L’exception culturelle tunisienne existe. Tekiano l’a rencontrée. Chez un vendeur (local) de DVD pirates (étrangers). Petite analyse d’un phénomène envahissant…
L’exception culturelle tunisienne existe. Tekiano l’a rencontrée. Chez un vendeur (local) de DVD pirates (étrangers). Petite analyse d’un phénomène envahissant.

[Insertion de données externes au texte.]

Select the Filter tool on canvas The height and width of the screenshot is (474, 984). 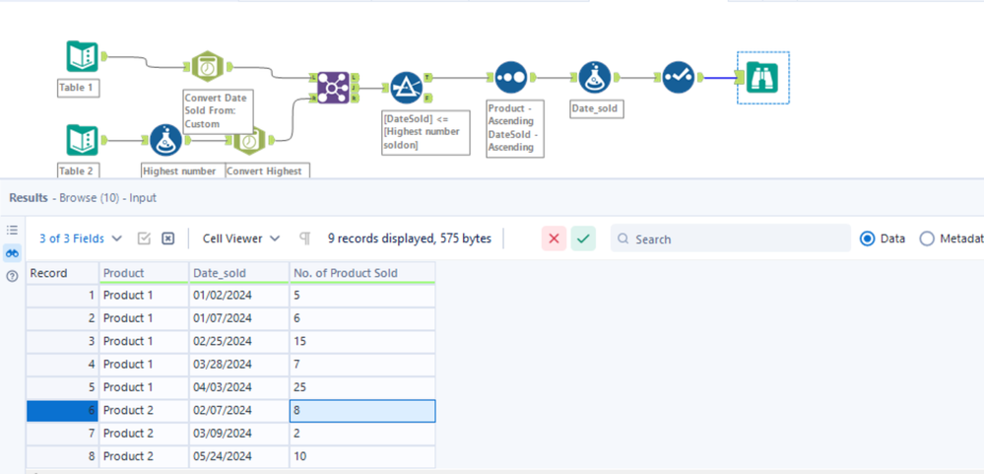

Les boutiques vendant des DVD pirates et autres logiciels se sont développées de manière exponentielle en Tunisie. Une tendance alimentée notamment par la baisse du prix du lecteur de DVD. Pour à peine une cinquantaine de dinars les Tunisiens peuvent acquérir l’appareil, et se régaler en films d’ici… ou d’ailleurs. Le secteur du piratage, (même si l’expression peut paraitre, disons, incongrue), est florissant. De nombreux jeunes diplômés y ont trouvé un moyen intéressant de gagner leur vie, en téléchargeant via les réseaux peers to peers les dernières films et séries télévisées à succès, pour les écouler auprès d’un public de plus en plus exigeant. Un business devenu somme toute banal, puisque ce genre boutiques ont pignon sur rue. Une galerie (la 7 en l’occurrence) s’est même spécialisée dans ce créneau juteux, totalement banalisé. Encore faut-il respecter certaines règles…
Piratez mais pas tunisien
Dans ces différentes boutiques, opérant souvent sous une licence officielle de maintenance et réparation de matériel informatique, on a vu depuis plus d’un an disparaître toutes les œuvres tunisiennes. Mais pourquoi donc ? La réponse des professionnels est aussi simple que paradoxale : « c’est interdit ». D’autant plus qu’il y a toujours eus des copies pirates d’œuvres tunisiennes. De « Halfaouine » à « Makki et Zakeya », à l’époque en K7, jusqu’à certains films comme « le silence des palais » en DVD, on a toujours pu se procurer les œuvres locales en version pirates. C’est la sortie du film « VHS Kahlousha » en 2007 qui a changé la donne. Les producteurs du film ayant fait un énorme boucan sur le piratage, à travers une campagne de communication radio, web et une conférence de presse dédiée au thème, il semblerait que « l’on » ait été sensibilisé à la problématique de la propriété intellectuelle…tuniso-tunisienne. Autrement dit, vous pouvez écoulez tant que vous voudrez des films, séries, logiciels, albums de musique… Tant qu’on se limite strictement aux œuvres étrangères. Et après tout, charité bien ordonnée commence par soi-même. Il s’agit donc d’une forme « d’exception culturelle » sans doute unique au monde …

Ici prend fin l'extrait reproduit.